### Exercise
Extract the rows from the very start through the line containing "click(714, 319)", including that line, and reproduce each one without changes.

### Extracted data
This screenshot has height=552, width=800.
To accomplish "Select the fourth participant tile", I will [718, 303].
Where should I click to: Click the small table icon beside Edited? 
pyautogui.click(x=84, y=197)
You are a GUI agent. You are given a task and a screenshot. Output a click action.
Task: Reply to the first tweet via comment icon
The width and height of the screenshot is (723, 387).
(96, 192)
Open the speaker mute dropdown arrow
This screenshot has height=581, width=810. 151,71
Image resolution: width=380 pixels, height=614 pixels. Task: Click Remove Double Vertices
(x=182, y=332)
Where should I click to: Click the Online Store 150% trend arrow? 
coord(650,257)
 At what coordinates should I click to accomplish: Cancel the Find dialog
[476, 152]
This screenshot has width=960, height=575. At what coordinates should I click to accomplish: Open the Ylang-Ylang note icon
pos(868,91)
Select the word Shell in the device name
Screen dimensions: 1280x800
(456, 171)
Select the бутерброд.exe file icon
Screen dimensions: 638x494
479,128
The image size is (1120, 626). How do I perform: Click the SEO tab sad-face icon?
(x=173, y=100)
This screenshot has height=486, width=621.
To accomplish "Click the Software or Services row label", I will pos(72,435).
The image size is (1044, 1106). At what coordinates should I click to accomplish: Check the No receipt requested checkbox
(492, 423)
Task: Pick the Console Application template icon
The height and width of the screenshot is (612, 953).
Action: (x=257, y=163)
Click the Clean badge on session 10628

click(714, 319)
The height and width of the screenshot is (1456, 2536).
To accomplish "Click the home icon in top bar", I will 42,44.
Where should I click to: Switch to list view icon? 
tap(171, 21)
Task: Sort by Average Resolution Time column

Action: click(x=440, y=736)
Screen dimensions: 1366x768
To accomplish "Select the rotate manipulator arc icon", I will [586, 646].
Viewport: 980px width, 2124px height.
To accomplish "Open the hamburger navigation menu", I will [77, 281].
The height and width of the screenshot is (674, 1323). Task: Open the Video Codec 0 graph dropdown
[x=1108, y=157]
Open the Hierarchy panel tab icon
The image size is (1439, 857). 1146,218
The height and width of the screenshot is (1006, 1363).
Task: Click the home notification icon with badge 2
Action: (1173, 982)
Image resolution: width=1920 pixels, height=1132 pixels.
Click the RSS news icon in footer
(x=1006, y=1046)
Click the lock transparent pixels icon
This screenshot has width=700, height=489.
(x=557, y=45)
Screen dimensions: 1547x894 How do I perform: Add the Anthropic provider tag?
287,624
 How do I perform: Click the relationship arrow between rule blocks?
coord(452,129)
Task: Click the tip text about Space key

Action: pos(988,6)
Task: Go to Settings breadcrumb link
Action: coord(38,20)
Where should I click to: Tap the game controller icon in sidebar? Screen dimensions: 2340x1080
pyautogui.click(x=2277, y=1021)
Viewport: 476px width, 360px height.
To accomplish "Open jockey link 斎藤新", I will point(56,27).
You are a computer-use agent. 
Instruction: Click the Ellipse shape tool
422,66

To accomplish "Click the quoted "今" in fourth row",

### Solved problem
This screenshot has height=552, width=800.
To accomplish "Select the fourth participant tile", I will [718, 303].
Where should I click to: Click the small table icon beside Edited? 
pyautogui.click(x=84, y=197)
You are a GUI agent. You are given a task and a screenshot. Output a click action.
Task: Reply to the first tweet via comment icon
The width and height of the screenshot is (723, 387).
(96, 192)
Open the speaker mute dropdown arrow
This screenshot has height=581, width=810. 151,71
Image resolution: width=380 pixels, height=614 pixels. Task: Click Remove Double Vertices
(x=182, y=332)
Where should I click to: Click the Online Store 150% trend arrow? 
coord(650,257)
 At what coordinates should I click to accomplish: Cancel the Find dialog
[476, 152]
This screenshot has width=960, height=575. At what coordinates should I click to accomplish: Open the Ylang-Ylang note icon
pos(868,91)
Select the word Shell in the device name
Screen dimensions: 1280x800
(456, 171)
Select the бутерброд.exe file icon
Screen dimensions: 638x494
479,128
The image size is (1120, 626). How do I perform: Click the SEO tab sad-face icon?
(x=173, y=100)
This screenshot has height=486, width=621.
To accomplish "Click the Software or Services row label", I will pos(72,435).
The image size is (1044, 1106). At what coordinates should I click to accomplish: Check the No receipt requested checkbox
(492, 423)
Task: Pick the Console Application template icon
The height and width of the screenshot is (612, 953).
Action: (x=257, y=163)
Click the Clean badge on session 10628

click(714, 319)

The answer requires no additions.